Optimal alpha = 0.035
The model explains 85.6% of the test set variance
24 features out of 32 selected

Ensemble models for extra votes

The LassoCV() model selected 24 out of 32 features. Not bad, but not a spectacular dimensionality reduction either. Let's use two more models to select the 10 features they consider most important using the Recursive Feature Eliminator (RFE).

from sklearn.feature_selection import RFE
from sklearn.ensemble import GradientBoostingRegressor

# Select 10 features with RFE on a GradientBoostingRegressor, drop 3 features on each step
rfe_gb = RFE(estimator=GradientBoostingRegressor(),
            n_features_to_select=10, step=3, verbose=1)
rfe_gb.fit(X_train, y_train)

# Calculate the R squared on the test set
r_squared = rfe_gb.score(X_test, y_test)
print('The model can explain {0:.1%} of the variance in the test set'.format(r_squared))

# Assign the support array to gb_mask
gb_mask = rfe_gb.support_

Fitting estimator with 32 features.
Fitting estimator with 29 features.
Fitting estimator with 26 features.
Fitting estimator with 23 features.
Fitting estimator with 20 features.
Fitting estimator with 17 features.
Fitting estimator with 14 features.
Fitting estimator with 11 features.
The model can explain 83.3% of the variance in the test set

from sklearn.ensemble import RandomForestRegressor

# Select 10 features with RFE on a RandomForestRegressor, drop 3 features on each step
rfe_rf = RFE(estimator=RandomForestRegressor(),
            n_features_to_select=10, step=3, verbose=1)
rfe_rf.fit(X_train, y_train)

# Calculate the R squared on the test set
r_squared = rfe_rf.score(X_test, y_test)
print('The model can explain {0:.1%} of the variance in the test set'.format(r_squared))

# Assign the support array to rf_mask
rf_mask = rfe_rf.support_

Fitting estimator with 32 features.
Fitting estimator with 29 features.
Fitting estimator with 26 features.
Fitting estimator with 23 features.
Fitting estimator with 20 features.
Fitting estimator with 17 features.
Fitting estimator with 14 features.
Fitting estimator with 11 features.
The model can explain 82.3% of the variance in the test set

Inluding the Lasso linear model from the previous exercise, we now have the votes from 3 models on which features are important.

Combining 3 feature selectors

We'll combine the votes of the 3 models you built in the previous exercises, to decide which features are important into a meta mask.
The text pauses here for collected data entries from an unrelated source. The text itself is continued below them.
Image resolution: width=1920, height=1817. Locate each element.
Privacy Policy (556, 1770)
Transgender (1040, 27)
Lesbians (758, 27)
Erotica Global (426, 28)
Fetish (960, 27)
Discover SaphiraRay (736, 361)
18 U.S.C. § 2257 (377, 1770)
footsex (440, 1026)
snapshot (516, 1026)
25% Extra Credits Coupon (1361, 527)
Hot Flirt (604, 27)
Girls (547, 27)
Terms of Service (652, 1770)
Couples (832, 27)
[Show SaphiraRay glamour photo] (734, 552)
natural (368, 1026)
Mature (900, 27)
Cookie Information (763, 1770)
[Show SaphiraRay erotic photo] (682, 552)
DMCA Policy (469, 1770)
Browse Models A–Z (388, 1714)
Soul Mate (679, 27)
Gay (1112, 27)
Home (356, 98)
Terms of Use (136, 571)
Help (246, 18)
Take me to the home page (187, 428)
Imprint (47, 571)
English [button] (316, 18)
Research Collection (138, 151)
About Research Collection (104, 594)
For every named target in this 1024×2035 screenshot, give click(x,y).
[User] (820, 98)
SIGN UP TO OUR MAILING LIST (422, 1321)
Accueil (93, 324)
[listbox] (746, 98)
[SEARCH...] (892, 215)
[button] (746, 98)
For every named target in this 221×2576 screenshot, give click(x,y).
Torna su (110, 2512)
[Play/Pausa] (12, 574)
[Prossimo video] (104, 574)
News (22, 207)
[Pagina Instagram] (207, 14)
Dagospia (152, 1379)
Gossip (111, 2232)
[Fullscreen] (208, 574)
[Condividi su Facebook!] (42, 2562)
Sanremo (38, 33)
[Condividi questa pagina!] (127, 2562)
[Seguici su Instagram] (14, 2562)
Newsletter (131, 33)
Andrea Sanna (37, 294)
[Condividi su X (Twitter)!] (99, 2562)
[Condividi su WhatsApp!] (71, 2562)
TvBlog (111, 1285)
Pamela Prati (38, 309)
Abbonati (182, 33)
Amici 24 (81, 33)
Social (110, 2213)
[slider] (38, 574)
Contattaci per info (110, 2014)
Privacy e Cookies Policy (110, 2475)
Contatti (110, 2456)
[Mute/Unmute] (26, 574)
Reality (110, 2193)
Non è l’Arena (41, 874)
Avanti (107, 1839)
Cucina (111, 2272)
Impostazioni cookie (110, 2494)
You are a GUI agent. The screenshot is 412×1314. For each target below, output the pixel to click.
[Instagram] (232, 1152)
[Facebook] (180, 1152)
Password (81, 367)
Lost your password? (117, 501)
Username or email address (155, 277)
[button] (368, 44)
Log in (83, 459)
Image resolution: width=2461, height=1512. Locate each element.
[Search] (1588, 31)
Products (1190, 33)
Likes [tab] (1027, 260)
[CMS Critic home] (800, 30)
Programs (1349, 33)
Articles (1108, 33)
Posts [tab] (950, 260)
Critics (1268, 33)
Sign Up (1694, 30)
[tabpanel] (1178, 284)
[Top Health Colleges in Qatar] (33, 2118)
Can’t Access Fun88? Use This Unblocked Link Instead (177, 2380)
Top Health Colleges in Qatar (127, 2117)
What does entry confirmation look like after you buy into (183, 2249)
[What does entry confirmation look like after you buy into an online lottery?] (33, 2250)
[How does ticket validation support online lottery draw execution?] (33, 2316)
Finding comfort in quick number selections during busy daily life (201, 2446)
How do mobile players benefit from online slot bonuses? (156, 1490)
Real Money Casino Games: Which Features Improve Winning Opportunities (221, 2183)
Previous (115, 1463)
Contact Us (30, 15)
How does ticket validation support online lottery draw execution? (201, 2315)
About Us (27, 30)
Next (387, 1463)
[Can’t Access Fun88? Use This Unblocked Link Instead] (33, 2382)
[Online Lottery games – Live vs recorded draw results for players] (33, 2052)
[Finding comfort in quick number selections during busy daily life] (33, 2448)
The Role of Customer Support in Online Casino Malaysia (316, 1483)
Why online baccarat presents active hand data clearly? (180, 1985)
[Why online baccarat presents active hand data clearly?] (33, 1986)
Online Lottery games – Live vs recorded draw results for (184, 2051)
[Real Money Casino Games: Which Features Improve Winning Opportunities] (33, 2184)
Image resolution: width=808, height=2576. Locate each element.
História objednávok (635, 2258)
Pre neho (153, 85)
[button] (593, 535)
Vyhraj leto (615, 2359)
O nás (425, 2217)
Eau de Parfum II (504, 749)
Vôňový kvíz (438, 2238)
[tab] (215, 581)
We'll then use this mask to reduce dimensionality and see how a simple linear regressor performs on the reduced dataset.

votes = np.sum([lcv_mask, rf_mask, gb_mask], axis=0)
print(votes)

# Create a mask for features selected by all 3 models
meta_mask = votes == 3
print(meta_mask)

# Apply the dimensionality reduction on X
X_reduced = X.loc[:, meta_mask]
print(X_reduced.columns)

[0 1 3 3 0 1 1 3 1 1 1 3 1 1 1 0 0 1 0 1 1 1 3 3 0 3 2 2 1 2 0 3]
[False False  True  True False False False  True False False False  True
 False False False False False False False False False False  True  True
 False  True False False False False False  True]
Index(['bideltoidbreadth', 'buttockcircumference', 'chestcircumference',
       'forearmcircumferenceflexed', 'shouldercircumference',
       'shoulderelbowlength', 'thighcircumference', 'BMI'],
      dtype='object')

from sklearn.linear_model import LinearRegression

lm = LinearRegression()

# Plug the reduced data into a linear regression pipeline
X_train, X_test, y_train, y_test = train_test_split(X_reduced, y, test_size=0.3, random_state=0)
lm.fit(scaler.fit_transform(X_train), y_train)
r_squared = lm.score(scaler.transform(X_test), y_test)
print('The model can explain {0:.1%} of the variance in the test set using {1:} features.'.format(r_squared, len(lm.coef_)))

The model can explain 84.0% of the variance in the test set using 8 features.

Using the votes from 3 models you were able to select just 7 features that allowed a simple linear model to get a high accuracy!